Les Maliens sont à deux mois d’une élection présidentielle qui doit définitivement sortir leur pays de sa longue crise et rendre irréversible la mise en œuvre de l’accord pour la Paix et la réconciliation.
A Bamako, «l’ Accord d’Alger » est toujours dans les éléments de langage et le séjour des Ifoghas dans la capitale reste une bonne « une » pour la télé nationale. Mais le curseur s’est dangereusement déplacé du Nord vers le Centre du pays. Or le Centre du Mali est tout sauf le centre de nulle part. C’est au contraire, une partie vitale de l’espace national. Il est la porte incontournable sur le Nord. S’il est récessif aujourd’hui, il reste d’un grand potentiel économique et au plan humain et historique, il constitue une saisissante vitrine du pays. Depuis 2014 où Hamadoun Kouffa, fondé de pouvoir d’Iyad Ag Ali, y déclencha un pseudo-jihad qui aura fait à ce jour près de 800 morts. Début 2015, ce cheval de Troie d’Ansardine fait trembler le Centre.
Il règle le compte aux oulémas qui ne veulent pas de son islam, limogent des chefs de village et attaque à plusieurs reprises l’armée à Nampala dans la Région de Ségou puis Tenenkou dans la Région de Mopti.

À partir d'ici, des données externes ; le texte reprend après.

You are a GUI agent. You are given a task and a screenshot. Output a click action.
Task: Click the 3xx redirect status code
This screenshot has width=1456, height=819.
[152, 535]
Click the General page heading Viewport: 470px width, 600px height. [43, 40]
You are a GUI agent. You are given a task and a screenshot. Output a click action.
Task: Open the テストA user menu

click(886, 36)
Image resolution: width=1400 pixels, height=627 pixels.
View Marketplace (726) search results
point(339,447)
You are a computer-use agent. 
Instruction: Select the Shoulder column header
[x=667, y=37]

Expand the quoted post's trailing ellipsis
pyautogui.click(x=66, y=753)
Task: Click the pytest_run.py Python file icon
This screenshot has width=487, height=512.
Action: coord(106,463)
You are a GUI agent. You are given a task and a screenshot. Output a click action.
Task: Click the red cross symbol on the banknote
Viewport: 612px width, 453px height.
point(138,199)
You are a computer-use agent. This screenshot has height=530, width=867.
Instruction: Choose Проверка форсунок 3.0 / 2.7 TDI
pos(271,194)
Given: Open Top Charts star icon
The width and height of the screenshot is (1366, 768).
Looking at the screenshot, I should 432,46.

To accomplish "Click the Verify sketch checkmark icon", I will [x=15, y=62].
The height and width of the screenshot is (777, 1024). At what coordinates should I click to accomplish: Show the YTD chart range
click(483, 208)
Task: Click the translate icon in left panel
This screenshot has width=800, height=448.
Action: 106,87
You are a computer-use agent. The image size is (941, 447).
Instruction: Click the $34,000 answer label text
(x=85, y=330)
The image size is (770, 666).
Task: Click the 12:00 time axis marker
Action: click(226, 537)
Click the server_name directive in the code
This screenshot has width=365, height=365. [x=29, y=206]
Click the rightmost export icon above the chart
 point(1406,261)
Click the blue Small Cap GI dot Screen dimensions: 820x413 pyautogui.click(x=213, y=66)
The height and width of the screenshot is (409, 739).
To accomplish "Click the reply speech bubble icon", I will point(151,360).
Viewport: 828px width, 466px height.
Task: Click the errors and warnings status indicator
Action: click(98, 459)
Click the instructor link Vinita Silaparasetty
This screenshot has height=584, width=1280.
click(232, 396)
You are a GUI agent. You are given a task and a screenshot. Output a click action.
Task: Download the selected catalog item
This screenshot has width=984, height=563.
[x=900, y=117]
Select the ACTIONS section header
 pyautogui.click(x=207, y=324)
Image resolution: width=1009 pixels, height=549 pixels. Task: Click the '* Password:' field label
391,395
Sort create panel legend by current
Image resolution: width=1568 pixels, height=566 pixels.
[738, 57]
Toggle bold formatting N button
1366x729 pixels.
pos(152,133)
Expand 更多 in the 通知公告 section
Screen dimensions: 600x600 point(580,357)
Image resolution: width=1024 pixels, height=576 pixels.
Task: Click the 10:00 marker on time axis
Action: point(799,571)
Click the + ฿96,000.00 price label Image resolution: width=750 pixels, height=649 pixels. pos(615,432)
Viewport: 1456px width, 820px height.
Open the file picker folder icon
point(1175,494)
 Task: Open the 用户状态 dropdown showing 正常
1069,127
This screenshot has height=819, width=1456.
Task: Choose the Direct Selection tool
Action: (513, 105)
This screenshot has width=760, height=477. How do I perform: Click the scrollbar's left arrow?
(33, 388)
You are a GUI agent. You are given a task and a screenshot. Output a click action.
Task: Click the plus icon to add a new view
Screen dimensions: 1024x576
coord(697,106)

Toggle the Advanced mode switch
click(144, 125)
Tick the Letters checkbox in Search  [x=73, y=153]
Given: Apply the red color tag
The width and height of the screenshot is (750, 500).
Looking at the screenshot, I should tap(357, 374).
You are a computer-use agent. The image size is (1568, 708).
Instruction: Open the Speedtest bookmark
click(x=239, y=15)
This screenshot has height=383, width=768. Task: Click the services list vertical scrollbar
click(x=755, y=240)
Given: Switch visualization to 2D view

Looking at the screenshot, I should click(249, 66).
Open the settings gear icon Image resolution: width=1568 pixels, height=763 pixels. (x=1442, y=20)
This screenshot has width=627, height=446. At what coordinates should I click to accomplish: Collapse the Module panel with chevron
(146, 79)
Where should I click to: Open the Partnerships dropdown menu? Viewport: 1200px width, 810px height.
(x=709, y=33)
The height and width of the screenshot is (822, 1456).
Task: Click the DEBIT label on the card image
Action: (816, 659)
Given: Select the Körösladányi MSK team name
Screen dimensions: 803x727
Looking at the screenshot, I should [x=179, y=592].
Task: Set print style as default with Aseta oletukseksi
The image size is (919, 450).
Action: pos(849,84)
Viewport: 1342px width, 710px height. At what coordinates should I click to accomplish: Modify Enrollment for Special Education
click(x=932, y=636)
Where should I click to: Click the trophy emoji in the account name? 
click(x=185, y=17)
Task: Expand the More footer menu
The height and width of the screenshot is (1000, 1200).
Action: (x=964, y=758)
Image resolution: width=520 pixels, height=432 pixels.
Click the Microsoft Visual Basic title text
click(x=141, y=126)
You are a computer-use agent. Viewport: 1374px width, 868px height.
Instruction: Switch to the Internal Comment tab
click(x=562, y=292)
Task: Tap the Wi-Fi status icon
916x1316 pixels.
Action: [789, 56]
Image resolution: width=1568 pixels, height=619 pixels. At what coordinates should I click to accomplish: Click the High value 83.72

Kouffa, le nom le plus partagé
Tout lui sourit. Il n’a pas les contreforts imprenables de Tegargar. Mais il a l’hydrographie pour lui. Infréquentable à cause de la crue fluviale pendant cinq bons mois de l’année, le cœur du Macina- est vite sanctuarisé. Au fil des mois et des ans, c’est la série noire : enlèvements d’agents de l’Etat, endoctrinements, recrutements de mujjahidine, jugements par les cours de charia, mines anti personnel, embuscades, clashes avec les forces de défense, voiles et restrictions drastiques des loisirs. Avec la nomination du sécurocrate Soumeylou Boubeye Maiga comme Premier ministre, la mise en place des forces du G5 et l’opérationnalisation du plan de sécurisation du Centre, on s’attend à des résultats rapides. A deux mois de la présidentielle de tous les enjeux, ce n’est pas encore le cas. Les Famas se déploient certes sur le terrain mais il n’est pas évident que le président du parti au pouvoir puisse aller battre campagne chez lui à Diondiori, privé d’école et de radio depuis un an que les hommes de Kouffa y ont pris pied. Dernier baroud : le préfet de Tenenkou, ville-verrou du G5 qui a été enlevé voici un mois, même si le rapt a eu lieu dans la juridiction de Mopti. Ce qui est encore plus parlant ! Le Delta comme on appelle la zone inondée, reste une conquête des jihadistes. Le désarmement des milices ? Annoncé à grand renfort de communiqués, cette mesure est loin d’atteindre la masse critique.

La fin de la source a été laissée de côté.